La Fiscalía General del Ecuador mantiene activa la investigación por el asesinato de un gerente financiero de una universidad en Quito, ocurrido el pasado 11 de junio de 2026 en el sector de Miravalle. El caso se encuentra actualmente en la etapa de instrucción fiscal, lo que confirma que las autoridades judiciales ya han formulado cargos contra seis personas —cinco adultos y un adolescente— por su presunta participación en los hechos. Esta fase del procedimiento penal ordinario tiene como objetivo principal reunir elementos de cargo y descargo para determinar si se presenta una acusación formal.
Medidas cautelares y procesamiento
Prioridad al cumplimiento estricto de la ley es el enfoque que ha adoptado el Ministerio Público en este caso. Por pedido fiscal, un juez dispuso prisión preventiva para Galo Hernán O. G., María del Carmen S. V. y Josselyn Lisbeth V. Asimismo, Juan Pablo G. O. y Juan Carlos G. T. deben cumplir presentaciones periódicas y cuentan con prohibición de salida del país. En el caso del adolescente C. D. E. L., la justicia lo procesó bajo el sistema especializado de justicia juvenil, disponiendo su internamiento preventivo.
Las medidas cautelares no constituyen una sentencia ni una declaración de culpabilidad; son disposiciones provisionales que buscan garantizar el desarrollo del proceso judicial.
Hipótesis fiscal y móvil del crimen
Durante la investigación preliminar, se levantaron indicios como celulares, computadores y dispositivos de almacenamiento. La hipótesis fiscal señala que un posible motivo del asesinato fueron las discrepancias surgidas por acciones de auditoría impulsadas desde la Dirección Financiera de la institución educativa. Según los elementos de convicción presentados, uno de los procesados habría solicitado fotografías del vehículo y el lugar de trabajo de la víctima días antes del hecho.

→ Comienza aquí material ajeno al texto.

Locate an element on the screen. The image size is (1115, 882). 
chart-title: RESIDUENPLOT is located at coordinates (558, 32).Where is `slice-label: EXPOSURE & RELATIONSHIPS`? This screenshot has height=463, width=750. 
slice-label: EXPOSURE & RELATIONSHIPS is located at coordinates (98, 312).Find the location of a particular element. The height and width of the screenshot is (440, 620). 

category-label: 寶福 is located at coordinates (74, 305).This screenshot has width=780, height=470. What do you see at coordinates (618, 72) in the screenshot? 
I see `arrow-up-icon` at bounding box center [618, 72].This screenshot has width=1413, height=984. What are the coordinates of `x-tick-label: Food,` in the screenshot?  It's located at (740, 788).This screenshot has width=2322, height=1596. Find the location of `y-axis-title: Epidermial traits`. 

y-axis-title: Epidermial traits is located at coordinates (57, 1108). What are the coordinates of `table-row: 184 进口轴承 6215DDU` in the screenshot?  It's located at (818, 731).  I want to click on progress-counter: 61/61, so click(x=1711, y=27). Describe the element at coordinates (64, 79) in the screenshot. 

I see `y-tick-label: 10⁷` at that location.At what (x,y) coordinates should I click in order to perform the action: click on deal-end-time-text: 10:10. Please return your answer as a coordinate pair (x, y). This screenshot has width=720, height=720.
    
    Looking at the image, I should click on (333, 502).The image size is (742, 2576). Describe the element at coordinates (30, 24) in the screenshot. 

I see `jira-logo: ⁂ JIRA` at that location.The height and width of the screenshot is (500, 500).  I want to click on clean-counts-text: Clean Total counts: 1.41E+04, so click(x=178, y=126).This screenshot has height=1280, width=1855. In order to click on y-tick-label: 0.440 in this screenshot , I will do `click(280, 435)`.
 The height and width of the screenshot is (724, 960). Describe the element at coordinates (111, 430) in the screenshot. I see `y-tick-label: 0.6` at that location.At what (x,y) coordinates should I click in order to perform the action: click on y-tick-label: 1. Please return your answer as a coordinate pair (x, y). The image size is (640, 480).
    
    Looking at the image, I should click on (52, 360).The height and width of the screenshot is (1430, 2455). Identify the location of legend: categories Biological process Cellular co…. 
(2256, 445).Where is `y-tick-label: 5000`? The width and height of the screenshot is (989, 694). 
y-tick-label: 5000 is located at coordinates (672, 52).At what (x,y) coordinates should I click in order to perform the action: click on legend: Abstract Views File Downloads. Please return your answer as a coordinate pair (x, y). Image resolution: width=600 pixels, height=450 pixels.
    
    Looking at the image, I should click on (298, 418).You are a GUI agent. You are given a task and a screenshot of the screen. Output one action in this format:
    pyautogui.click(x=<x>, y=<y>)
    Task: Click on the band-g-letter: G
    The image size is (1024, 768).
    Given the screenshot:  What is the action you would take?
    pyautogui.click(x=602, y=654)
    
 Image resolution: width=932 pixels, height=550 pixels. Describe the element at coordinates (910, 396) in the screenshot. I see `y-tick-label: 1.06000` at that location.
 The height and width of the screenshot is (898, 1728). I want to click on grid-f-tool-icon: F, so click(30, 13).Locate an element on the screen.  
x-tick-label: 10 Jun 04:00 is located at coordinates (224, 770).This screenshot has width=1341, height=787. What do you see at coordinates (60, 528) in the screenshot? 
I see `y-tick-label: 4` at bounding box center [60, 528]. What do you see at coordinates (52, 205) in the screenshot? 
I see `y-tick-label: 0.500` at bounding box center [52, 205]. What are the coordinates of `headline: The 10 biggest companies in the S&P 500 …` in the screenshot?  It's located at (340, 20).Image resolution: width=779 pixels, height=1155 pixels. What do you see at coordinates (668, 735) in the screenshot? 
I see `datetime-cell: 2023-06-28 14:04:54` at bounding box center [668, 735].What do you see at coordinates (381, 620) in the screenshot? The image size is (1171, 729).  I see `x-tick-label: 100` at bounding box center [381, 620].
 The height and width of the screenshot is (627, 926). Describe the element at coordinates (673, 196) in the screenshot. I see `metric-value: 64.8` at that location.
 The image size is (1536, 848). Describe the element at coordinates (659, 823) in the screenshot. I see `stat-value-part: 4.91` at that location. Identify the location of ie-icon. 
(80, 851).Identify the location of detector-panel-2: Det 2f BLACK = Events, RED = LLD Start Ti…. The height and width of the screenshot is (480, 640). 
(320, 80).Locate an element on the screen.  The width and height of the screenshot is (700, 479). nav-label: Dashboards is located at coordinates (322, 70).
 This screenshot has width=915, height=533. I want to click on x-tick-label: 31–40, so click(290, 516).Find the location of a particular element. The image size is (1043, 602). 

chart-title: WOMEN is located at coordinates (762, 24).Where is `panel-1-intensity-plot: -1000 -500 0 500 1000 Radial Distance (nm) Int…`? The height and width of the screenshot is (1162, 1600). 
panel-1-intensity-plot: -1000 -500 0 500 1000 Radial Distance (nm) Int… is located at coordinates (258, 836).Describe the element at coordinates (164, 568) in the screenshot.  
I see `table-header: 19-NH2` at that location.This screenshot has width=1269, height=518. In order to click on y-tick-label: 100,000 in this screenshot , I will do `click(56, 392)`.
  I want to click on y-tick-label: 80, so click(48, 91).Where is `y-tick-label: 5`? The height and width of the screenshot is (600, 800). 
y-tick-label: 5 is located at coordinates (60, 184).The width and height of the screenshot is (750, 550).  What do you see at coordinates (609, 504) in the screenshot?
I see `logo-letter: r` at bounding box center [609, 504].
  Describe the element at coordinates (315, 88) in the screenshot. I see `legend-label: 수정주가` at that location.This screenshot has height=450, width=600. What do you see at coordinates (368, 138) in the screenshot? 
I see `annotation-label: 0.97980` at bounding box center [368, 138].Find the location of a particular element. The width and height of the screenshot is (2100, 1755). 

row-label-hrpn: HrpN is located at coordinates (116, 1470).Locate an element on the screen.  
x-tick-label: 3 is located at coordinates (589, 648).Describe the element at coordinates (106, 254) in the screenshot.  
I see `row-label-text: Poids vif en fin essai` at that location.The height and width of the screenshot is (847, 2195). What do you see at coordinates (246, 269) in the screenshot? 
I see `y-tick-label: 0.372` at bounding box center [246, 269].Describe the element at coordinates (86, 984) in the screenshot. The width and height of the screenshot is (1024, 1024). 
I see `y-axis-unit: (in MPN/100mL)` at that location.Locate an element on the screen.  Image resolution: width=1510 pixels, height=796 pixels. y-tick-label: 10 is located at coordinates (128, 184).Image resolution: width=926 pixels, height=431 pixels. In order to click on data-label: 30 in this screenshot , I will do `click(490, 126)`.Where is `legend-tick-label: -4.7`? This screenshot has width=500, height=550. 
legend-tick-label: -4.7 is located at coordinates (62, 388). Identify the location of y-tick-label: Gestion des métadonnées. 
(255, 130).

La teoría del caso indica que otros implicados realizaron seguimientos registrados en cámaras de seguridad de la universidad, mientras que Josselyn Lisbeth V. aguardaba la salida del gerente financiero. Se atribuye al adolescente C. D. E. L. la ejecución de los disparos desde una motocicleta. Estos señalamientos forman parte de la investigación y deberán ser contrastados rigurosamente durante el proceso judicial, así lo reportó Ecuavisa.
Plazos legales y próximos pasos
El Código Orgánico Integral Penal (COIP) establece que, para los adultos, el plazo ordinario de instrucción no puede superar los 90 días, aunque puede ampliarse hasta un máximo de 120 días si existen vinculaciones o reformulación de cargos. Para el adolescente, la instrucción dura hasta 45 días según el Código de la Niñez y Adolescencia.
La información oficial no precisa cuántos días fijó específicamente el fiscal en este expediente, por lo que no es posible establecer una fecha exacta de cierre de esta etapa. La Fiscalía deberá decidir si acusa a los procesados o se abstiene; en caso afirmativo, el caso pasará a la audiencia preparatoria de juicio donde un juez evaluará la validez del proceso.